I think it’s getting a joke now but DH disagrees and doesn’t see the problem. A couple of nights ago she messaged DH, he sent her £10, then she messaged again for £20 which he sent her, then again 10 minutes later asking for another £10!

AIBU in thinking this is just pure cheek?

YANBU. She sounds like a problem person to be completely avoided. I think you also need to have a talk with your husband about how the two of you are a team to decide things together, not for him to feel free to say yes when you said no. That would really tick me off. She will continue this lunacy until she is repeatedly presented with a solid wall of no from BOTH of you.

Chonk · 23/02/2025 18:01

Redbird3 · 23/02/2025 17:59

He’s just said he won’t be sending it her as often but sometimes he might have to? wtf

Any chance she's blackmailing him?

Moonnstars · 23/02/2025 18:01

This sounds really dodgy. She is asking for money (generally at night) and then gives you cash back the next day. What is she doing that requires money in the bank if she is able to get her hands on cash that quickly.

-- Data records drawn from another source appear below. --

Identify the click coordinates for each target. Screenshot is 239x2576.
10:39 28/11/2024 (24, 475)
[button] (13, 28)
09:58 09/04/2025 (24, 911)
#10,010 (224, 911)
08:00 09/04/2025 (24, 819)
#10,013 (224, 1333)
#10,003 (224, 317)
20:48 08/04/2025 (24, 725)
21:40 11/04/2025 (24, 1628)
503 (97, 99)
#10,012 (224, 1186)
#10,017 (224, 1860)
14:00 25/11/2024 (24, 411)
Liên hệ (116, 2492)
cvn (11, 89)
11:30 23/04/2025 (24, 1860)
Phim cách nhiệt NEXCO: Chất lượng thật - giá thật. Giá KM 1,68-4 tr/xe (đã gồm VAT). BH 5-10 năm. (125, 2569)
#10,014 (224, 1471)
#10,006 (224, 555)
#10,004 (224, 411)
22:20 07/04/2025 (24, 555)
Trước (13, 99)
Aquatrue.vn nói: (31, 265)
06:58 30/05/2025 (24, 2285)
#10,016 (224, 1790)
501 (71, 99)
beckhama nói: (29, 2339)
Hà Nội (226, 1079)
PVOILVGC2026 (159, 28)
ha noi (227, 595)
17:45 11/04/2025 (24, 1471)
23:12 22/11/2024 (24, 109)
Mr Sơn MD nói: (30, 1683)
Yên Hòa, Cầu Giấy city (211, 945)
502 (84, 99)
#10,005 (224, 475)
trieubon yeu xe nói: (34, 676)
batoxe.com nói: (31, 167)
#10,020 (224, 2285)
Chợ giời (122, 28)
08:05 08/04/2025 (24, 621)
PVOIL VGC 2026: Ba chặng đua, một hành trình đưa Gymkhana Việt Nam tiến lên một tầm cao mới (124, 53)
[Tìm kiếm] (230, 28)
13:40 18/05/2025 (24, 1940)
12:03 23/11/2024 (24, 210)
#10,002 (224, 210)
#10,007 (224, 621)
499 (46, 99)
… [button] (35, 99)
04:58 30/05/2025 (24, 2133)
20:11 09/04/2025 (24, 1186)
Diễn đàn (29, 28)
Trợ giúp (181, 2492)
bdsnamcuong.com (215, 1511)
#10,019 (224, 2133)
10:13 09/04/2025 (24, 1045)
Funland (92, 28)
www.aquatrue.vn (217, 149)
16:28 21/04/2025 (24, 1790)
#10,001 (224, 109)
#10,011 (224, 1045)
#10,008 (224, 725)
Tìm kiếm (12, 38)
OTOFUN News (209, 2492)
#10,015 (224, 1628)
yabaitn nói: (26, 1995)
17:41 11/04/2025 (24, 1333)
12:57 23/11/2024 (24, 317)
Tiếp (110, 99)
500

I agree with the poster who suggests you say you can't do it as the bank has noticed unusual transactions.

Sometimesright · 23/02/2025 18:02

Idratherbepaddleboarding · 23/02/2025 16:19

I’d send her a message right now saying you’re not able to do this anymore. If you need an excuse just say you don’t want cash lying around.

There must be something dodgy going on here. Why does she have cash but presumably nothing in her bank account. Why can’t she pay her own cash into her own account? I’d be worried I was unwittingly getting into something illegal.

Also if you change your mortgage you will be asked about all those little transfers. My daughter and I often pick up shopping for each other and pay it back by transfer. When they applied for their new mortgage the application came back asked what all those transactions were.

iluwn · 23/02/2025 18:02

I'd be saying no every time from now on.
DH should be saying no too.
It sounds dodgy, whatever it is. She gets the money per bank transfer, spends it on whatever and then she brings cash round. Odd.